[[ DATA SHOWN, beginning ]]

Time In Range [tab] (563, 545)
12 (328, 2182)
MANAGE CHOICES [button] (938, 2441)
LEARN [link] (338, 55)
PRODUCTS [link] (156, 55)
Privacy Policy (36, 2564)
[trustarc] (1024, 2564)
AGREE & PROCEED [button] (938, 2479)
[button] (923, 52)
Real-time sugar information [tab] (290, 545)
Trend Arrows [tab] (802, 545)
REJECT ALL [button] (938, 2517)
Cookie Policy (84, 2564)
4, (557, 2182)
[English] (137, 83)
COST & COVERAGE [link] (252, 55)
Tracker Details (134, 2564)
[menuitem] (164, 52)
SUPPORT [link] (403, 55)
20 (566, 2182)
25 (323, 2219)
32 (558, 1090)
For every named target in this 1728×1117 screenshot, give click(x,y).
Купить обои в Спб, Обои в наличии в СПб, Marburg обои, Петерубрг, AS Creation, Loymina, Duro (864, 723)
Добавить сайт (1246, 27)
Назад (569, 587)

[[ DATA SHOWN, end ]]

TASK GOAL – Please transcribe the material line by line, exactly, from its opening line through the line that contains "SUPPORT [link] (403, 55)".

TASK RESULT –
Time In Range [tab] (563, 545)
12 (328, 2182)
MANAGE CHOICES [button] (938, 2441)
LEARN [link] (338, 55)
PRODUCTS [link] (156, 55)
Privacy Policy (36, 2564)
[trustarc] (1024, 2564)
AGREE & PROCEED [button] (938, 2479)
[button] (923, 52)
Real-time sugar information [tab] (290, 545)
Trend Arrows [tab] (802, 545)
REJECT ALL [button] (938, 2517)
Cookie Policy (84, 2564)
4, (557, 2182)
[English] (137, 83)
COST & COVERAGE [link] (252, 55)
Tracker Details (134, 2564)
[menuitem] (164, 52)
SUPPORT [link] (403, 55)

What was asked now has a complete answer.